> [The data]:
+===+
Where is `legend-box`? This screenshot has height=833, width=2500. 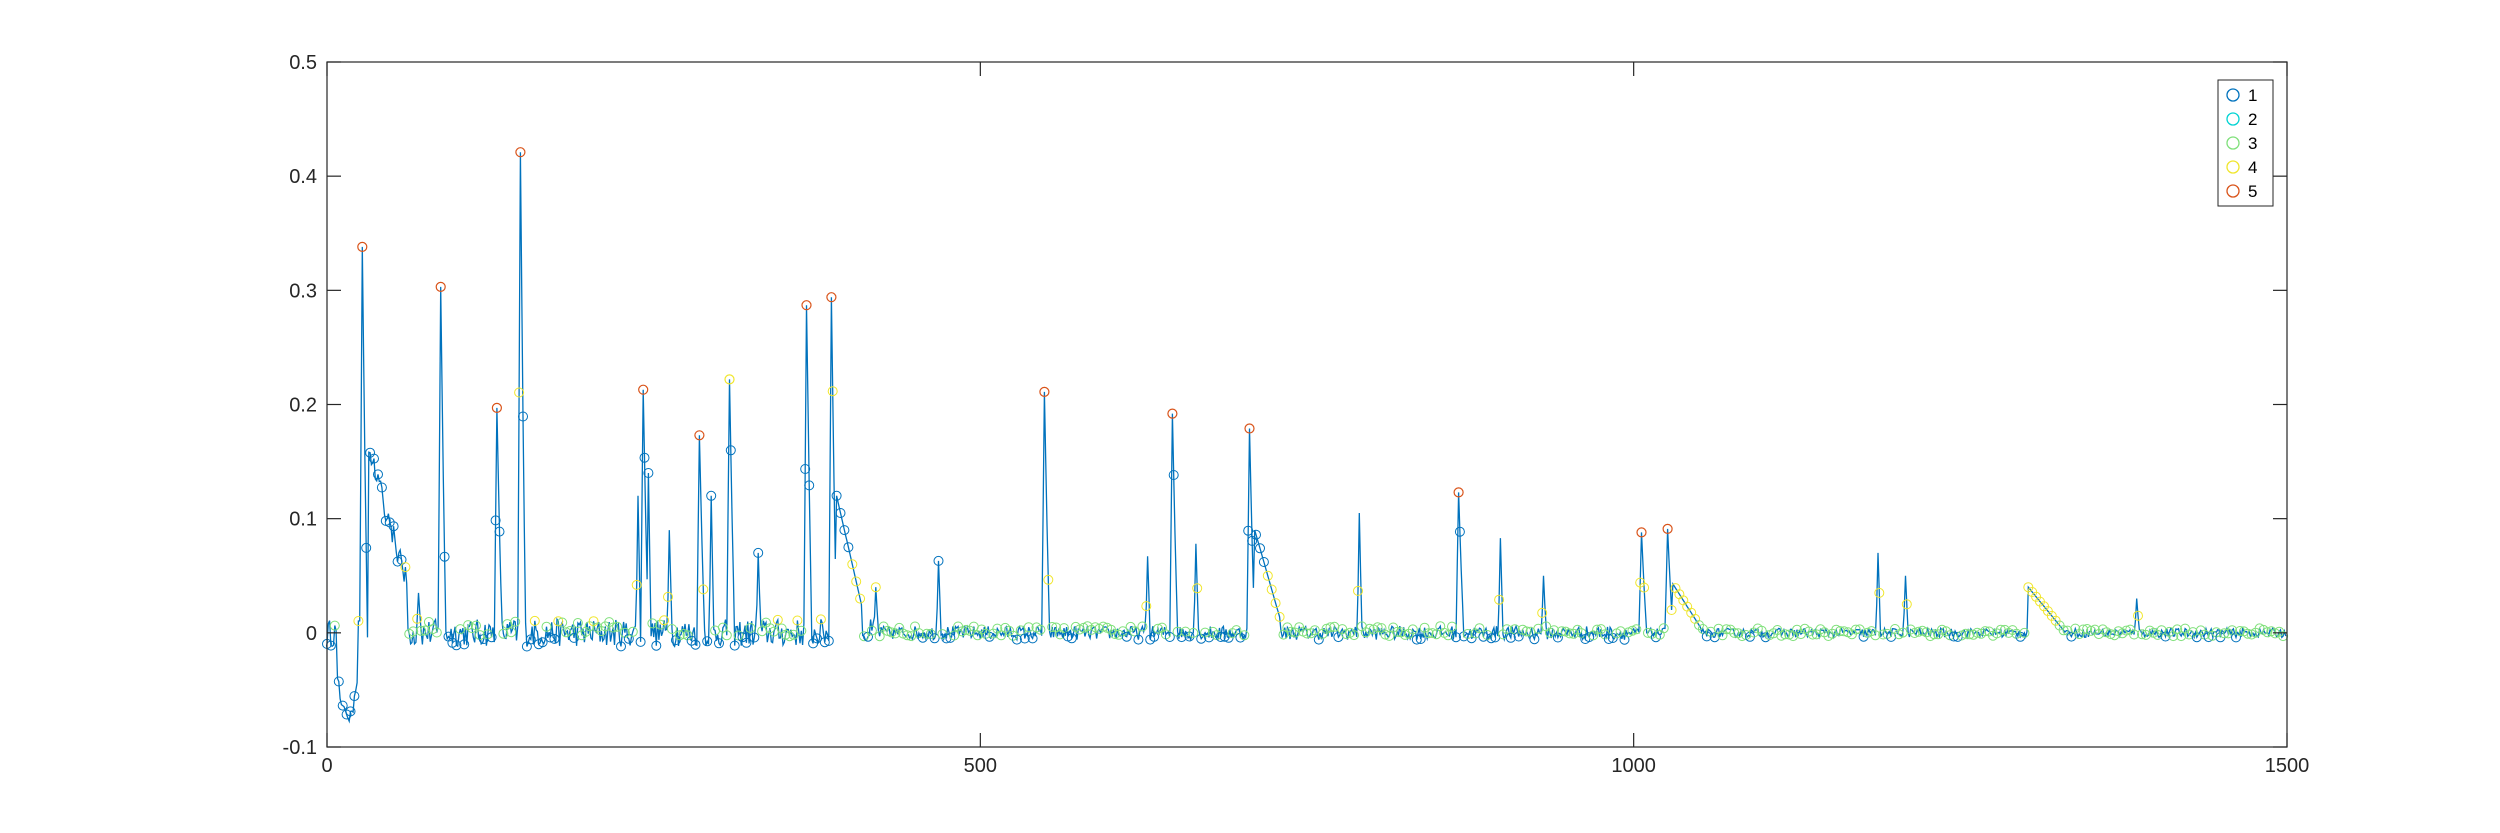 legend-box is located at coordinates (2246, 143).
+===+
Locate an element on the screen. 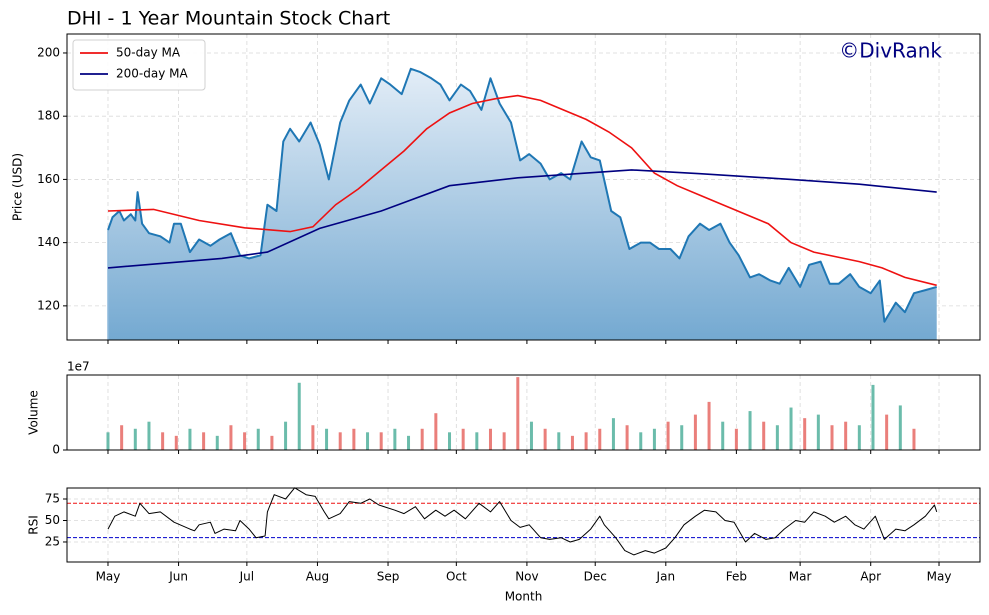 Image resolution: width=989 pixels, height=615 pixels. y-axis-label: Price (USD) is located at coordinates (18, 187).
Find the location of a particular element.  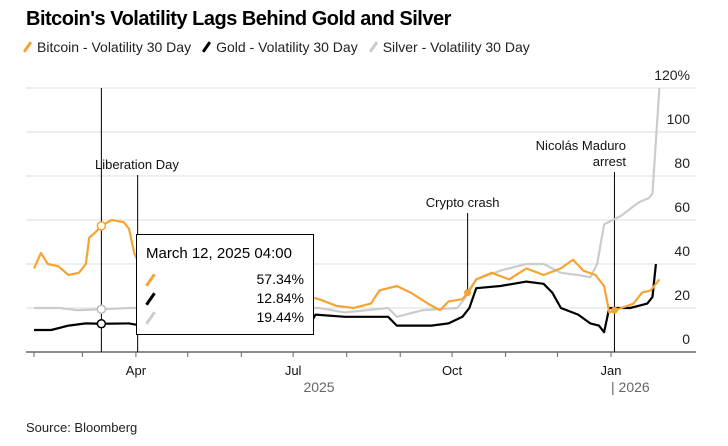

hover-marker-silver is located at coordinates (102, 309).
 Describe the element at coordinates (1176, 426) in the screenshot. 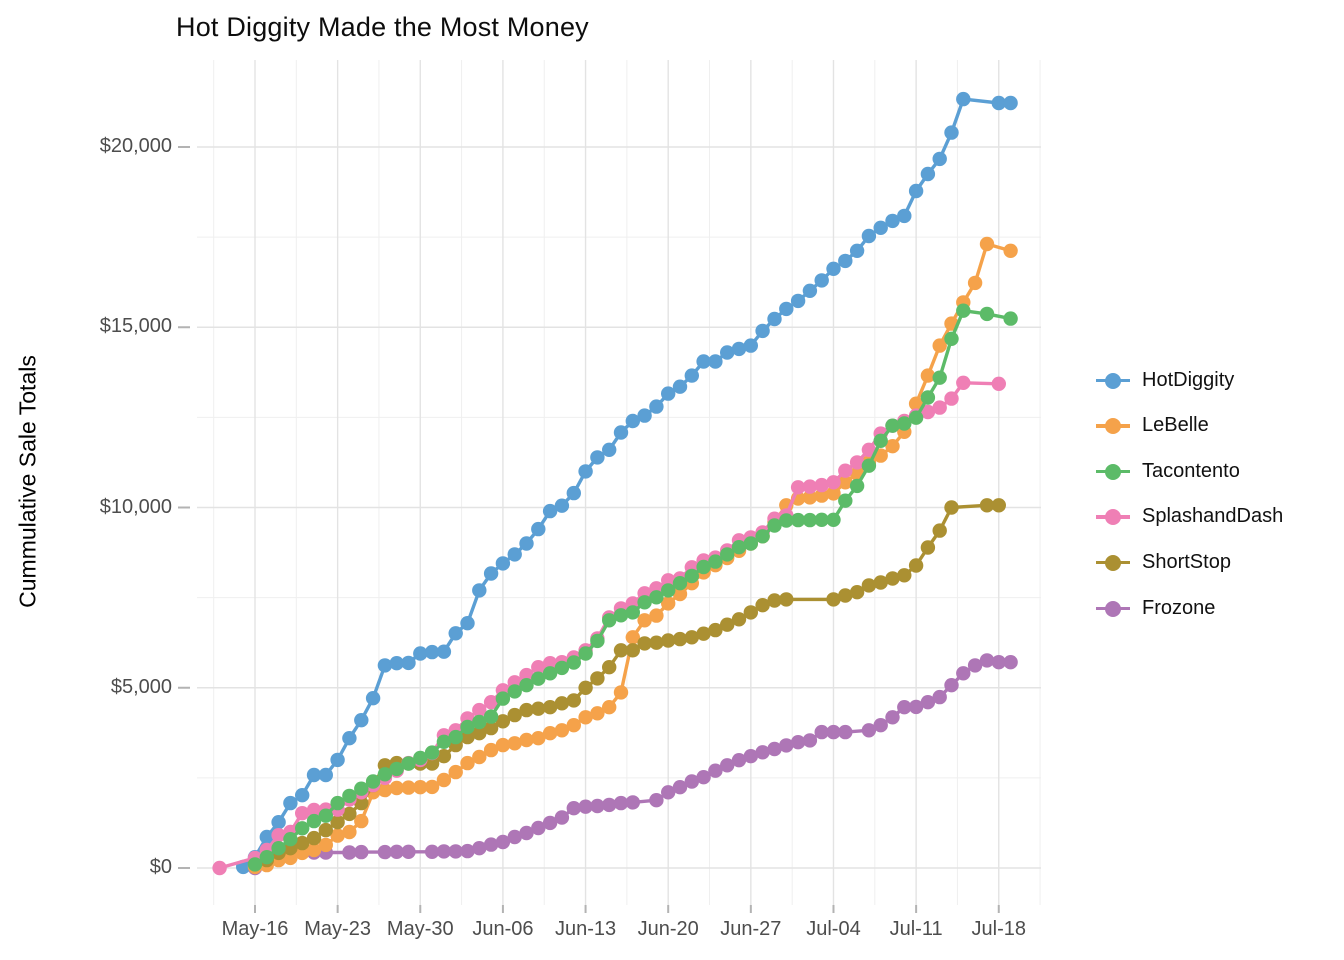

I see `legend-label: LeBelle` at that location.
+===+
> [Assignment]:
Lay out as a numbered list, with blank lines omitted, the items from the line with "Find the location of a particular element." up to and including the line with "at that location.". Leave the pictures out of the answer.

> [Solution for this task]:
1. Find the location of a particular element.  
2. hover-marker-silver is located at coordinates (102, 309).
3.  Describe the element at coordinates (1176, 426) in the screenshot. 
4. I see `legend-label: LeBelle` at that location.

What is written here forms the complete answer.